The first step of this process was to be our AI manifesto labs. These were discussion groups for students to share and reflect on their lived experiences of AI in higher education. To recruit students, we parked ourselves across our campuses and invited students to share one word to describe how they were feeling about AI. These initial interactions demonstrated the wide spectrum of student views, with answers ranging from “optimistic” to “terrified.”
The workshops themselves focused on understanding how exactly students were using AI. We saw that before class even began, AI was aiding in course selection and planning, especially for international students navigating university systems.
During lectures, it clarified, summarised, and translated content. It generated discussion questions, organised literature, and created practice questions, and tools like Consensus and ChatPDF were used to research and find sources.
AI was used to check work against rubrics, prepare exam materials, and analyse assessment feedback. It was evident that the widespread use of AI tools was not merely a shortcut for assignments but also constituted an integrated and personalised approach to learning.
With this wider perspective in mind, we organised a further reflective workshop to begin the work of synthesising and focusing the lab findings. Students prioritised problem statements drawn from previous discussions and identified the foundational principles that could guide our approach to how AI is used at King’s.
In particular, students were keen to highlight the relevance of AI tools to disadvantaged students: commuter students, international students, and students with disabilities. In all cases, students were using AI to address gaps in institutional resourcing and find novel ways of enhancing their learning experience. Suddenly a more nuanced picture of AI in higher education had materialised, one that wasn’t just about teaching but also about filling in support gaps.
What next
By the end of this process, we had a manifesto composed wholly of student insights shaped in conversation with institutional realities.
We settled on five key principles that should guide King’s long-term engagement with AI and outlined three priority areas for immediate action: clear and consistent guidance, thoughtful assessment design, and AI literary provision.

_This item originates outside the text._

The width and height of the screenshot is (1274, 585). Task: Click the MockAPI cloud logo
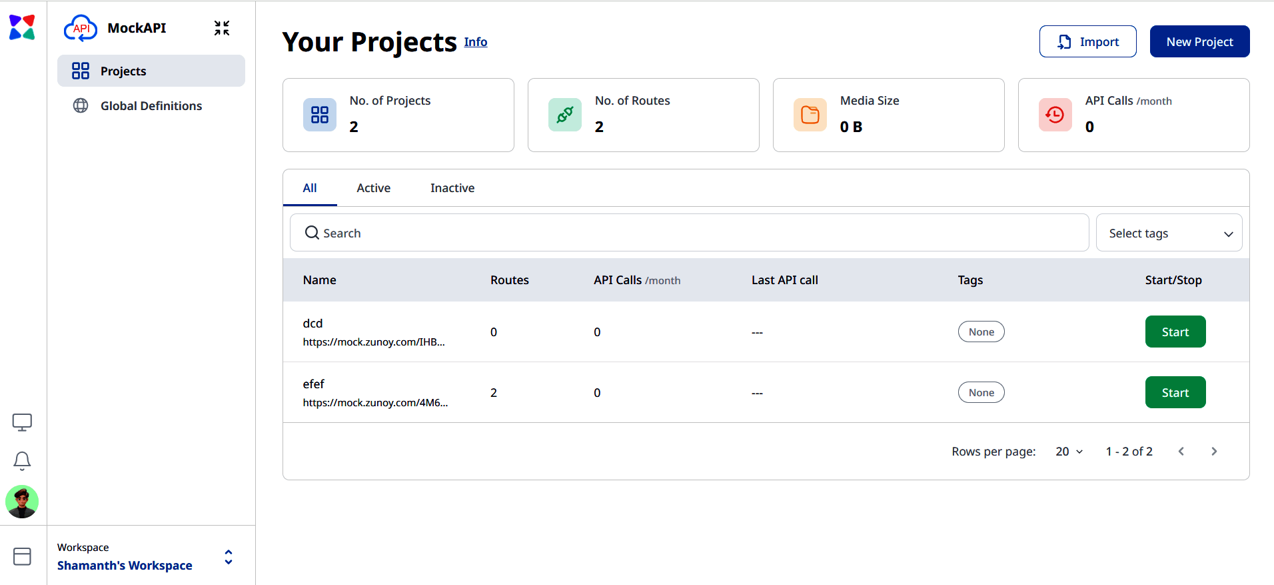coord(81,28)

The vision is much broader than just policy changes. We hope that this manifesto can serve as a guiding document for years to come and act as both an impetus and a tool for students to be active partners in the design and delivery of their education.
We know that AI technology is rapidly evolving. Today it’s ChatGPT, tomorrow it will be wearable technology and AI agents. What’s clear is that a challenge as dynamic as AI requires students to be ongoing partners in educational change.
And students are not only keen to do this, but they are capable and innovative.
Throughout our workshops, students expressed the desire not simply to whinge about issues but to put forward solutions and ideas to meet this challenge. To exclude these students would be not simply an injustice but also a strategic error with long-term consequences. The challenge of AI is here, and students are ready. The question is, are we?